23. The complainant challenges Koper Higher Court Order No. I Kp 35889/2011, dated 3 November 2011, which annulled the order of the court of first instance in the initial procedure by which the latter court determined that the conditions for extradition with regard to two of the alleged criminal offences were fulfilled (Article 528 of the CPA), but rejected the extradition with regard to the remaining two criminal offences regarding which it had been requested (Article 527 of the CPA).
24. In the proceedings at issue, the Constitutional Court annulled Koper Higher Court Order No. I Kp 35889/2011, dated 27 March 2012, and Koper District Court Order No. I Ks 35889/2011, dated 24 February 2012, both issued in the new proceedings on the basis of the challenged order, and remanded the case to the court of first instance for new adjudication (Item 1 of the operative provisions). Such entails that the complainant does not have legal interest for a decision on the constitutional complaint against the challenged order (the second indent of the first paragraph of Article 55b of the CCA), therefore, the Constitutional Court dismissed such (Item 3 of the operative provisions).
C.
25. The Constitutional Court reached this decision on the basis of the first paragraph of Article 59, the third paragraph of Article 25, and the second indent of the first paragraph of Article 55b of the CCA, and the first indent of the second paragraph of Article 46 of the Rules of Procedure of the Constitutional Court (Official Gazette RS, Nos. 86/07, 54/10, and 56/11), composed of: Vice President Mag. Miroslav Mozetič, Judges Dr. Mitja Deisinger, Dr. Dunja Jadek Pensa, Dr. Etelka Korpič – Horvat, Jasna Pogačar, Dr. Jadranka Sovdat, and Jan Zobec. The decision was adopted unanimously.
Mag. Miroslav Mozetič
Vice President
[1] The provision was subsequently amended and complemented by the Act Amending the Criminal Procedure Act CPA-K (Official Gazette RS, No. 91/11).
[2] Constitutional Court Decision No. U-I-18/93, dated 11 April 1996 (Official Gazette RS, No. 25/96, and OdlUS V, 40).
[3] Constitutional Court Decision No. U-I-282/99, dated 13 April 2000 (Official Gazette RS, No. 42/00, and OdlUS IX, 84).
[4] For a more detailed account of the content and meaning of the right to an independent judge, see Constitutional Court Decision Nos. U-I-60/06, U-I-214/06, and U-I-228/06, dated 7 December 2006 (Official Gazette RS, No. 1/07, and OdlUS XV, 84), point 54 et seq.
[5] Constitutional Court Decision No. Up-763/03, dated 8 April 2004 (Official Gazette RS, Nos. 51/04 and 62/04).
[6] Compare with the ECtHR Judgment in the case Aquilina v. Malta, dated 29 April 1999, point 47 et seq.
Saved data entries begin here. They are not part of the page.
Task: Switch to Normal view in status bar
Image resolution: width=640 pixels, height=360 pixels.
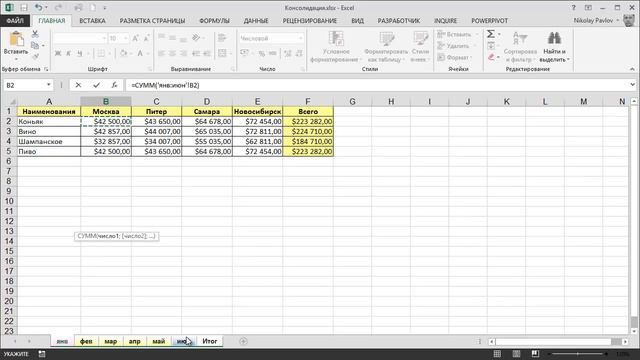Action: (497, 353)
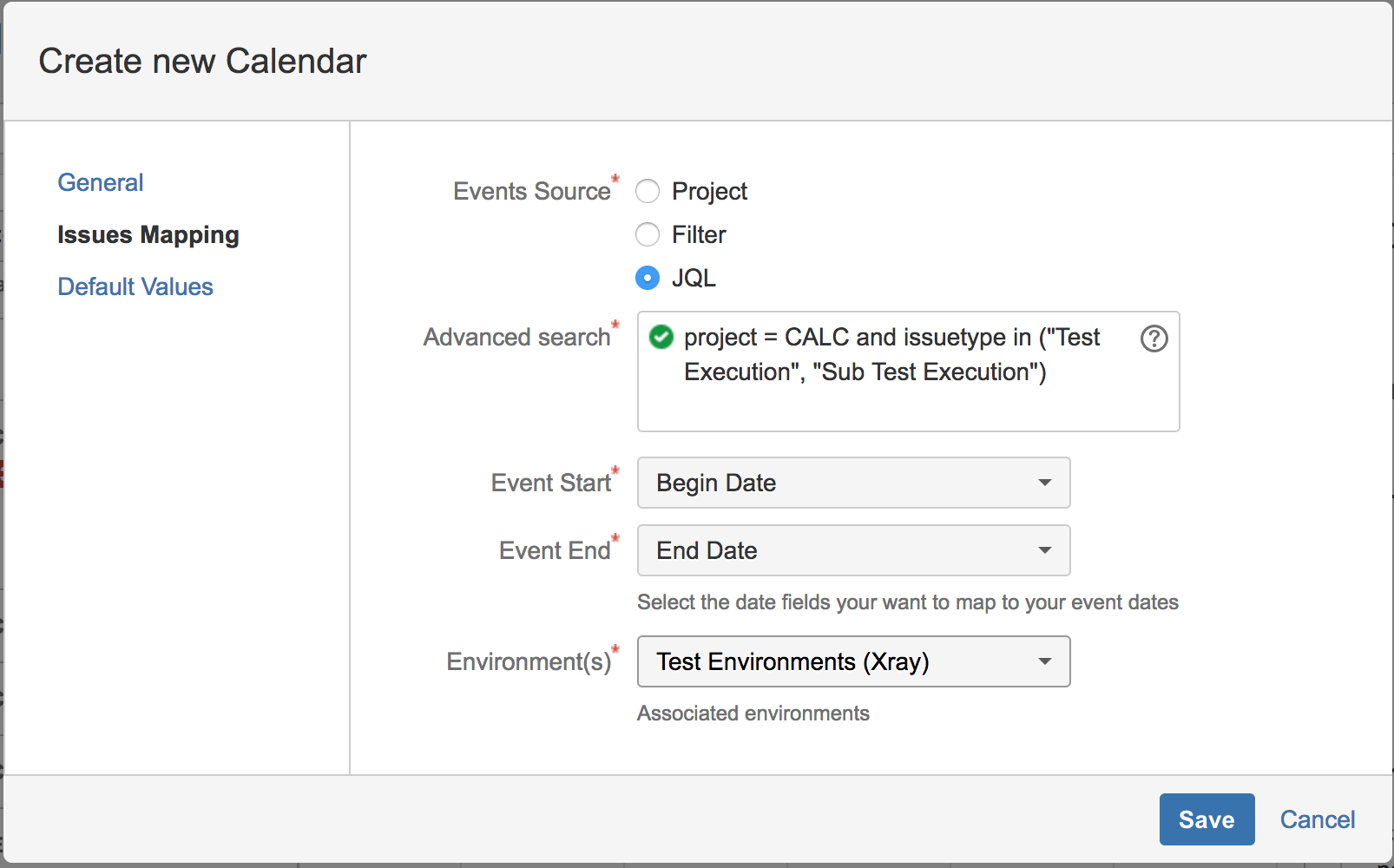Click the JQL option label
The image size is (1394, 868).
click(694, 278)
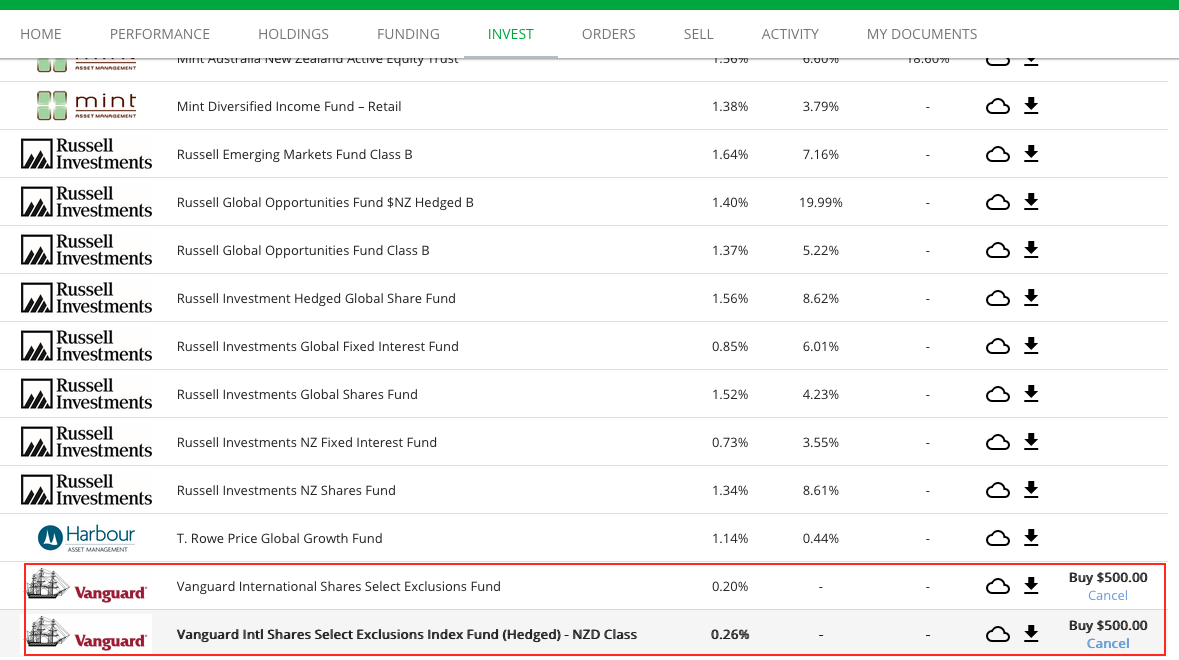Cancel buy order for Vanguard International Shares Select Exclusions Fund
This screenshot has height=660, width=1179.
click(x=1107, y=596)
[7] Compare with, for example, the ECtHR Judgments in the cases Pauwels v. Belgium, dated 26 May 1988, Niedbala v. Poland, dated 4 July 2000 (point 48 et seq.), and Assenov and others v. Bulgaria, dated 28 October 1998 (point 145 et seq.).
[8] The ECtHR Judgment in the case Huber v. Switzerland, dated 23 October 1999 (point 37 et seq.).
[9] The ECtHR Judgment in the case McKay v. United Kingdom, dated 3 October 2006, point 30.
[10] Compare with, for example, the ECtHR Judgment in the case Baranowski v. Poland, dated 28 March 2000 (in particular point 57).
[11] Compare with the ECtHR Judgements cited in footnotes Nos. 7 and 8.